#### TASK ITEM
Copy out, exactly as written, only the line containing "The width and height of the screenshot is (702, 545)." and the lines after it through the end of the records.

*** Opening of ENTRIES SUPPLIED ***

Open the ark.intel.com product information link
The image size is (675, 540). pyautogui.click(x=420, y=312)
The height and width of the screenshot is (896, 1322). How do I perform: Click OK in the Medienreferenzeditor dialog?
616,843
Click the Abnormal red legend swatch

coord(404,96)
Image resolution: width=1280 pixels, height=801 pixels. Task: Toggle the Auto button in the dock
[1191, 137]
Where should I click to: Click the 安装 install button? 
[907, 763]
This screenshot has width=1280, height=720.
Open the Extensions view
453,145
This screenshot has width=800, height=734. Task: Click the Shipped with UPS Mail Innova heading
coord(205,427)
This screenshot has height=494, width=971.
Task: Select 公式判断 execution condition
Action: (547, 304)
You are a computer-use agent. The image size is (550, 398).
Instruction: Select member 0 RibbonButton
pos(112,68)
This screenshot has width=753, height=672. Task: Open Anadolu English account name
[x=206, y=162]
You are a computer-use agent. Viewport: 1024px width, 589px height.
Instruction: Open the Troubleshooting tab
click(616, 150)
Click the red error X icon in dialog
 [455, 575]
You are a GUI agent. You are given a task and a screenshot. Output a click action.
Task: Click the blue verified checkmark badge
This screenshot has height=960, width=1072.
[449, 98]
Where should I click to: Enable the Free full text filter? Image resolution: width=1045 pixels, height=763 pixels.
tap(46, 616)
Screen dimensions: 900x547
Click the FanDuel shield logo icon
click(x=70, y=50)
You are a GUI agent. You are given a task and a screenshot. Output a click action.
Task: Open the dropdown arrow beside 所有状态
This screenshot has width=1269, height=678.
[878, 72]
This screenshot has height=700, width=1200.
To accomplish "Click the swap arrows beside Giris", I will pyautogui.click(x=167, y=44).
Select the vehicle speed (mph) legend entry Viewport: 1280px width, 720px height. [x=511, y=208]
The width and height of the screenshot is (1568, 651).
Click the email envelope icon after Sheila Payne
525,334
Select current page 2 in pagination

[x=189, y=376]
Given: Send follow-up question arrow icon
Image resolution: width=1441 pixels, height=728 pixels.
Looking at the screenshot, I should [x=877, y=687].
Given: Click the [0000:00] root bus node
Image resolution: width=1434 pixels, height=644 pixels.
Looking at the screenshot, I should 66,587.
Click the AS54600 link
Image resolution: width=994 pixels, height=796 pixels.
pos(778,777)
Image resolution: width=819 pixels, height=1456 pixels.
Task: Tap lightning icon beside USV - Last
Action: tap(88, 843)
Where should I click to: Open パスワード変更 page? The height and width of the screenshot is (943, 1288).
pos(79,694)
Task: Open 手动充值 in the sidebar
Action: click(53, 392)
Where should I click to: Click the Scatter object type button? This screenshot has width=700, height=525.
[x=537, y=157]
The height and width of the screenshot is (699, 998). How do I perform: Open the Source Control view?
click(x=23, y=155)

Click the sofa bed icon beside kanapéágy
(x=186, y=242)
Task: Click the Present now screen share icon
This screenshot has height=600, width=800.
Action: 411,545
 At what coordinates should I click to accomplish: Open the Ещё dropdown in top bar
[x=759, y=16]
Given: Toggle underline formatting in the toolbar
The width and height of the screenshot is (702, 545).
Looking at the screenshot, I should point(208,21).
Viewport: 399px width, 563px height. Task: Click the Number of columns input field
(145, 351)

*** Close of ENTRIES SUPPLIED ***

#### ANSWER FOR THIS EXERCISE
The width and height of the screenshot is (702, 545).
Looking at the screenshot, I should point(208,21).
Viewport: 399px width, 563px height. Task: Click the Number of columns input field
(145, 351)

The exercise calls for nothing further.